Security researchers found that Adobe Acrobat is trying to block security software from having visibility into the PDF files it opens, creating a security risk for the users.
Adobe’s product is checking if components from 30 security products are loaded into its processes and likely blocks them, essentially denying them from monitoring for malicious activity.
Flagging incompatible AVs
For a security tool to work, it needs visibility into all processes on the system, which is achieved by injecting dynamic-link libraries (DLLs) into software products launching on the machine.
PDF files have been abused in the past to execute malware on the system. One method is to add a command in the ‘OpenAction’ section of document to run PowerShell commands for malicious activity, explain the researchers at cybersecurity company Minerva Labs.
According to a report this week, the list has grown to include 30 DLLs from security products of various vendors. Among the more popular ones with consumers are Bitdefender, Avast, Trend Micro, Symantec, Malwarebytes, ESET, Kaspersky, F-Secure, Sophos, Emsisoft.
Querying the system is done with ‘libcef.dll’, a Chromium Embedded Framework (CEF) Dynamic Link Library used by a wide variety of programs.
While the Chromium DLL comes with a short list of components to be blacklisted because they cause conflicts, vendors using it can make modifications and add any DLL they want.
The researchers explain that “libcef.dll is loaded by two Adobe processes: AcroCEF.exe and RdrCEF.exe” so both products are checking the system for components of the same security products.
Looking closer at what happens with the DLLs injected into Adobe processes, Minerva Labs found that Adobe checks if the bBlockDllInjection value under the registry key ‘SOFTWAREAdobeAdobe AcrobatDCDLLInjection’ is set to 1. If so, it will prevent antivirus software’s DLLs from being injected into processes.
It is worth noting that the registry key’s value when Adobe Reader runs for the first time is ‘0’ and that it can be modified at any time.
According to Minerva Labs researcher Natalie Zargarov, the default value for the registry key is set to ‘1’ – indicating active blocking.

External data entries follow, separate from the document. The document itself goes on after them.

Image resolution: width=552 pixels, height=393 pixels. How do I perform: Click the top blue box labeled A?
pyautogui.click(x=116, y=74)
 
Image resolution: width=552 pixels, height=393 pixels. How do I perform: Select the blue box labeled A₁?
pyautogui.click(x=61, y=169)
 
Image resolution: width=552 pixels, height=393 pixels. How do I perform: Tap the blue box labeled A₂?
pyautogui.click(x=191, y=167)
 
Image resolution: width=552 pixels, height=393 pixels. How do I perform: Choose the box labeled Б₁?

This setting may depend on the operating system or the Adobe Acrobat version installed, as well as other variables on the system.
In a post on Citrix forums on March 28, a user complaining about Sophos AV errors due to having an Adobe product installed said that the company “suggested to disable DLL-injection for Acrobat and Reader.
Working on the problem
Replying to BleepingComputer, Adobe confirmed that users have reported experiencing issue due to DLL components from some security products being incompatible with Adobe Acrobat’s usage of the CEF library.
The company added that it is currently working with these vendors to address the problem and “to ensure proper functionality with Acrobat’s CEF sandbox design going forward.”
Minerva Labs researchers argue that Adobe chose a solution that solves compatibility problems but introduces a real attack risk by preventing security software from protecting the system.
BleepingComputer has contacted Adobe with further questions to explain the conditions the DLL blocking occurs and will update the article once we have the information.